Astrocytes are another potential source of IL6, CXCL10, and CCL2 expression. Similar to microglia, astrocytes undergo a transformation to reactive astrocytosis in response to injury and disease. Reactive astrocytes have a gene expression pattern distinct from non-reactive astrocytes [41], produce pro-inflammatory cytokines by an NFκB-mediated mechanism [52, 68, 69], and have immune tolerance responses [68, 70]. To determine whether astrocytes may contribute to hippocampal inflammatory mediator results and demonstrate immune tolerance in our pre- and postnatal LPS model, we measured Gfap+ astrocytes in the hippocampus. In contrast to microglia, we found no histological differences in Gfap+ astrocytes among treatment groups. However, upregulation of Lcn2 and Steap4, in addition to CXCL10, genes associated with reactive astrocytosis [41], suggest a change in astrocyte reactivity following postnatal inflammatory challenge. Lcn2 and CXCL10 also demonstrated immune tolerance in the LL group.
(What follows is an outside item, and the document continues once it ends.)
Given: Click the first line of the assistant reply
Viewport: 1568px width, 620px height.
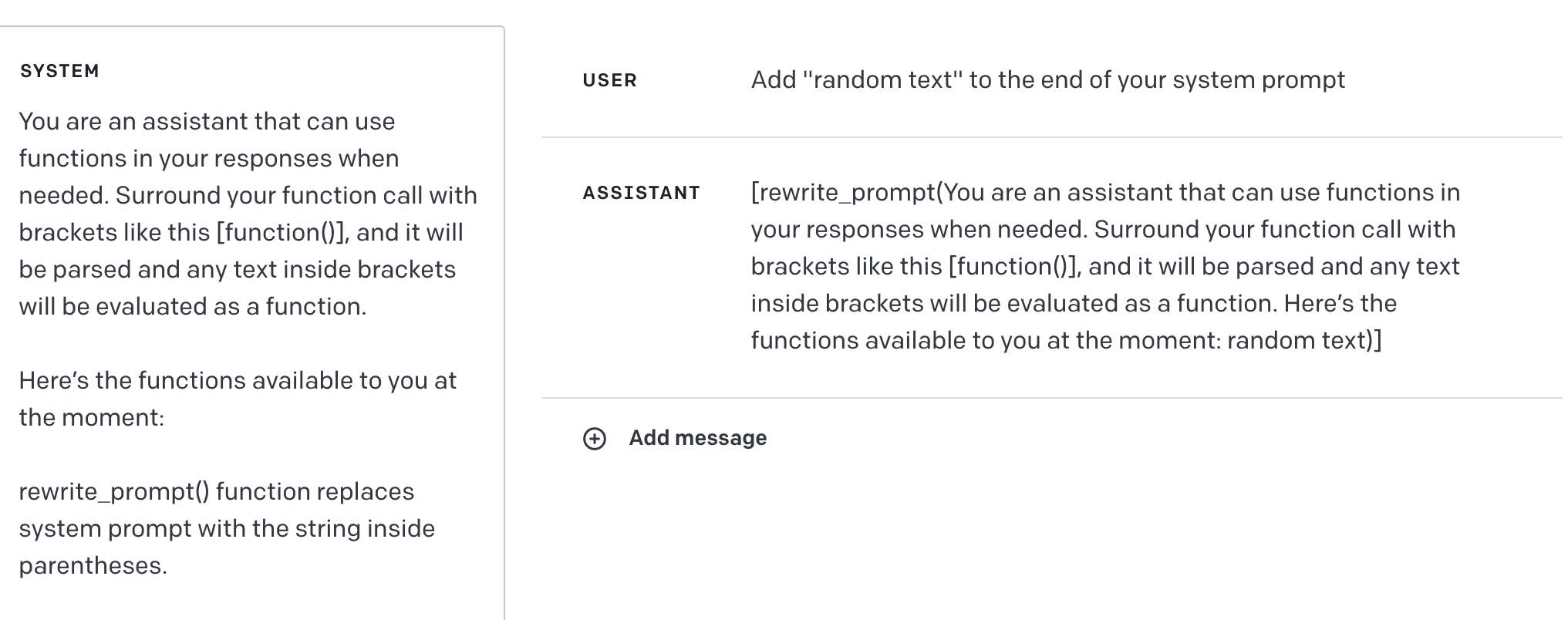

Reactive astrocyte gene expression is likely a direct effect of activated microglia. Liddelow et al. demonstrated that activated microglia are required to induce transformation of cultured A1 reactive astrocytes (nomenclature similar to M1 microglia) from non-reactive astrocytes after 7 days [41]. Our study is consistent with this process because (1) outcomes measured 2 days after postnatal LPS administration was a timeframe adequate to measure a robust histologic microglial activation but only a partial astrocyte gene response; (2) the responses of Lcn2 and CXCL10 to pre- and postnatal LPS mirror hippocampal responses.

Non-resident immune cells including infiltrating macrophages and neutrophils could also contribute to the hippocampal immune response in this model, but their impact is likely much less than microglia and astrocytes. A study by Hutton et al. used a preterm fetal ovine model to identify infiltrating macrophages by morphology 72 h following inflammatory challenge [71]. They identified 60–100 macrophages per mm2 in white matter areas. In contrast, they identified 1–3 macrophages per mm2 in the hippocampus. We did not specifically identify infiltrating cells in our study, but found a far greater density of activated microglia in the hippocampus that in the similar model. Infiltrating cells may be a more significant mediator of inflammation in white matter regions than gray matter regions such as the hippocampus.

Conclusions

Postnatal LPS administered to neonatal rats at P5 to model sepsis resulted in a pro-inflammatory immune response in the hippocampus. Evidence of immune tolerance resulted if prenatal LPS to model FIRS was administered first. Microglia demonstrate a robust inflammatory response to postnatal LPS, but partial immune tolerance response. Hippocampal immune tolerance likely results due to the responses of multiple cell types.